Launched in 1999 as Bikes Belong, PeopleForBikes is a national transportation advocacy organization that includes both an industry coalition of bicycling suppliers and retailers, along with a charitable foundation.

Convening hundreds of local leaders and bike-industry representatives from across the U.S., this annual conference offers tools, ideas, and strategies to achieve broader community goals through biking.

“I am pleased to welcome the PeopleForBikes annual conference to Atlanta next year,” said Mayor Keisha Lance Bottoms. “Incorporating quality bicycle transportation and infrastructure offers more options for our residents and visitors to navigate our beautiful city and perhaps to see it in a new and different light.”

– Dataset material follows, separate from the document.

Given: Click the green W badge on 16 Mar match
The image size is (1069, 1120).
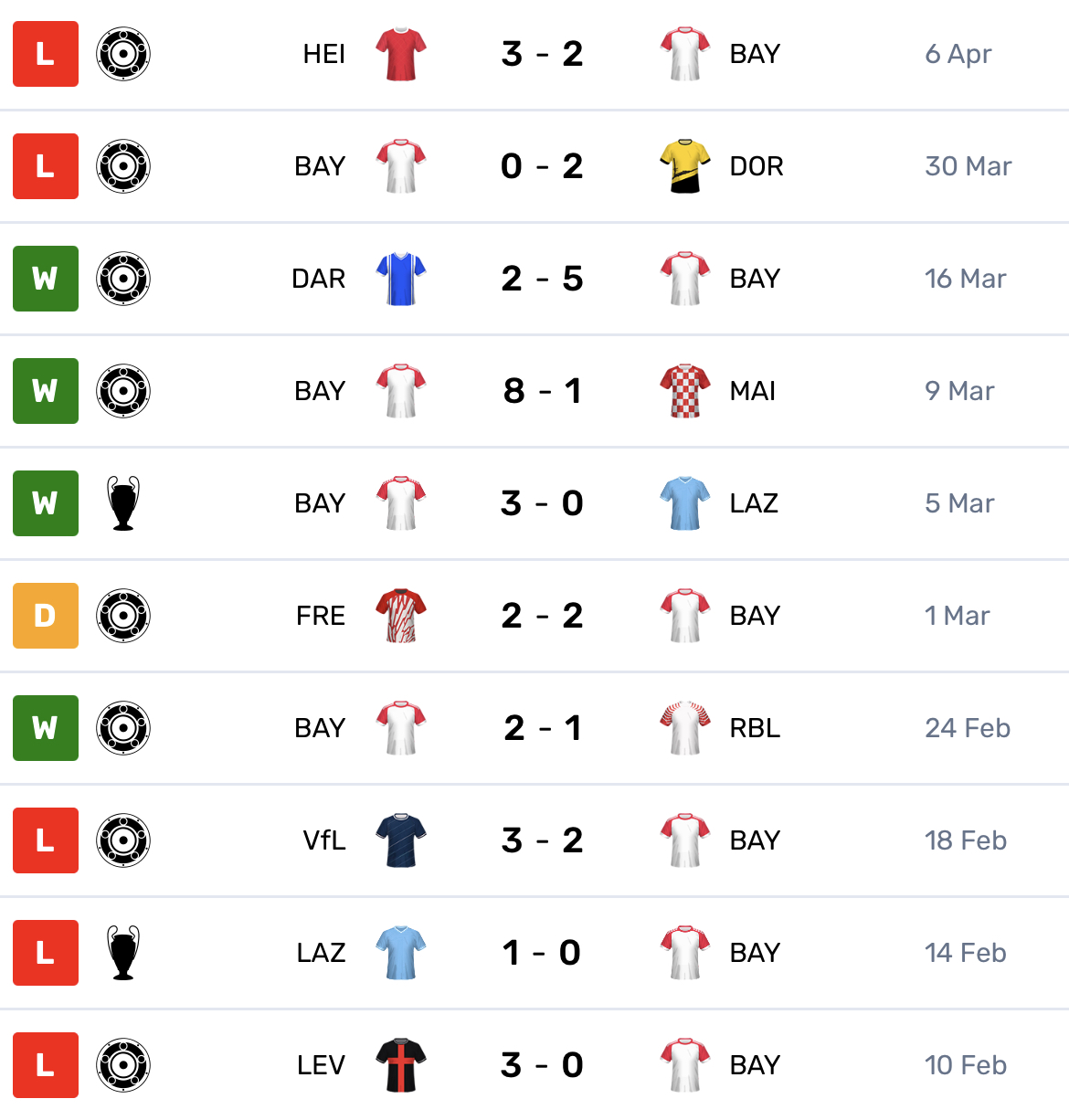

Over the past three years, the Department of City Planning’s partnership with various city departments has accelerated the progress of expanding bikeways. During the PeopleForBikes conference, City of Atlanta staff will highlight local transportation developments which include:

  • Relay Bike Share, Atlanta’s first-ever public bicycle share program;
  • Bikeway infrastructure projects such as the Atlanta BeltLine, Path400 and Path Parkway, which was voted “Best Bikeway in the Country” in 2017;
  • Placemaking projects such as Broad Street Plaza, Cascade Heights Bus Shelter, and the Virginia Highland Parklet projects;
  • the Atlanta City Design, Atlanta Transportation Plan and the Cycle Atlanta Plan 2.0; as well as artist-based bikeway improvements which include the Mural Bike Rack program.
  • PeopleForBikes released a new City Rating System, which ranks Atlanta in the Top 20 “Best Places to Bike.” Atlanta scored particularly well in the ‘Acceleration’ category which indicates how quickly a community is improving its biking infrastructure and increasing ridership.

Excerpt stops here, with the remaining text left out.